» **DATA PROVIDED**
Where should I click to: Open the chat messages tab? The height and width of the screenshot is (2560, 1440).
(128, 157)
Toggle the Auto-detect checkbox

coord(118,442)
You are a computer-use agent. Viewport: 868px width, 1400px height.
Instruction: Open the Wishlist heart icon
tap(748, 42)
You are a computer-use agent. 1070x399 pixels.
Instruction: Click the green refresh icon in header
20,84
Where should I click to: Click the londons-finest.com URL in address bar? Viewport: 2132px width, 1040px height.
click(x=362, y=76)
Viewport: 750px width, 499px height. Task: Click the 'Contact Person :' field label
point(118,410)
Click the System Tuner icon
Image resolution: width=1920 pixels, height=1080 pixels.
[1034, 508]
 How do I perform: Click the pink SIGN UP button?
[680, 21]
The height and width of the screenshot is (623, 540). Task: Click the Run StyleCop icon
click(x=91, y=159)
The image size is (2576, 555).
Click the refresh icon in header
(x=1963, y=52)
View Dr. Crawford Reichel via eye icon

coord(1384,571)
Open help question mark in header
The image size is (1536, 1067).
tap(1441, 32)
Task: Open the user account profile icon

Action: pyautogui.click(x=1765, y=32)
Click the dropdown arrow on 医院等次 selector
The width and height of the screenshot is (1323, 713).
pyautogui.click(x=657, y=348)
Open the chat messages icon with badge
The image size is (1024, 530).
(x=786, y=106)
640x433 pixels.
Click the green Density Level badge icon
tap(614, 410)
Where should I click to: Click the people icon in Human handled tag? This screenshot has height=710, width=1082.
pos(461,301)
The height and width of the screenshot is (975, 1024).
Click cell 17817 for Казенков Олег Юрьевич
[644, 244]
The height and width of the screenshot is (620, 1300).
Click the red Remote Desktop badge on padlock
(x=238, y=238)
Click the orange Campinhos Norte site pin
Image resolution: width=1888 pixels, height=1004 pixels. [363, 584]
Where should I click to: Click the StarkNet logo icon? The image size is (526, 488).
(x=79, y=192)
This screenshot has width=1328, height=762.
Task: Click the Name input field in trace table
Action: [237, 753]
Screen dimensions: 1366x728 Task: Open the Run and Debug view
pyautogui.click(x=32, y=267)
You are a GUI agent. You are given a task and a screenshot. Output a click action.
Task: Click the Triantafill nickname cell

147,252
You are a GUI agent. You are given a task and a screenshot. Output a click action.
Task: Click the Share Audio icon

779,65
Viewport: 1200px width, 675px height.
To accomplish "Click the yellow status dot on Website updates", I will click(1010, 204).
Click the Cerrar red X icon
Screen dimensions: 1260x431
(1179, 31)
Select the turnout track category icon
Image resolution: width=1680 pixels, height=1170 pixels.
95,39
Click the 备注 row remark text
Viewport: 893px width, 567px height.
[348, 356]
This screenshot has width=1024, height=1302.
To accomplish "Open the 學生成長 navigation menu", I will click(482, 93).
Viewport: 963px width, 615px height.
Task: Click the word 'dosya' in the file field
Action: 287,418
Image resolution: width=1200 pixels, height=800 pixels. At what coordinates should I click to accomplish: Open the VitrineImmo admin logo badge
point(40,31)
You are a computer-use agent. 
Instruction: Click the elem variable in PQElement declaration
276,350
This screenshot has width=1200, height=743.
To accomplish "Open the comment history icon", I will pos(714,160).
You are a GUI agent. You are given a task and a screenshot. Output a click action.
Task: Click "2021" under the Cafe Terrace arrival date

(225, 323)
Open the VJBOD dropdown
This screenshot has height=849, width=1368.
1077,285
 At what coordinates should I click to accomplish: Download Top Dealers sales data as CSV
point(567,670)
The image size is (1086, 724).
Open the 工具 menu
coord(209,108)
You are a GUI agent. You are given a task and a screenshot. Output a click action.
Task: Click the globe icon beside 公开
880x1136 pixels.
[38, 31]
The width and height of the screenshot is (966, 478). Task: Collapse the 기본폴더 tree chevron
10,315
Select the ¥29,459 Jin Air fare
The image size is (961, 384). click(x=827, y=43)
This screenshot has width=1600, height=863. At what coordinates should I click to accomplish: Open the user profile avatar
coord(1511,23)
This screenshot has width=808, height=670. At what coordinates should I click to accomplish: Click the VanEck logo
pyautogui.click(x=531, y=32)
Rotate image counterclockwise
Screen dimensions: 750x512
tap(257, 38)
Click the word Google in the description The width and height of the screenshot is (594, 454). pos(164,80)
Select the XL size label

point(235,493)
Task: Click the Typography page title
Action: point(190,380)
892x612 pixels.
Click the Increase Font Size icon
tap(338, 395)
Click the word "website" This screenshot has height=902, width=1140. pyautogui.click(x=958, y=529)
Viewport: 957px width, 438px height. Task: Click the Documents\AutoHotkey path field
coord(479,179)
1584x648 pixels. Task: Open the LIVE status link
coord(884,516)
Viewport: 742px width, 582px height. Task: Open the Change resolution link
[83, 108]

» **WORK ITEM**
Only the lines above from the line containing "Viewport: 1200px width, 675px height." through the line containing "This screenshot has width=1024, height=1302." should be retyped, exactly and with both ends included.

» **TASK RESULT**
Viewport: 1200px width, 675px height.
To accomplish "Click the yellow status dot on Website updates", I will click(1010, 204).
Click the Cerrar red X icon
Screen dimensions: 1260x431
(1179, 31)
Select the turnout track category icon
Image resolution: width=1680 pixels, height=1170 pixels.
95,39
Click the 备注 row remark text
Viewport: 893px width, 567px height.
[348, 356]
This screenshot has width=1024, height=1302.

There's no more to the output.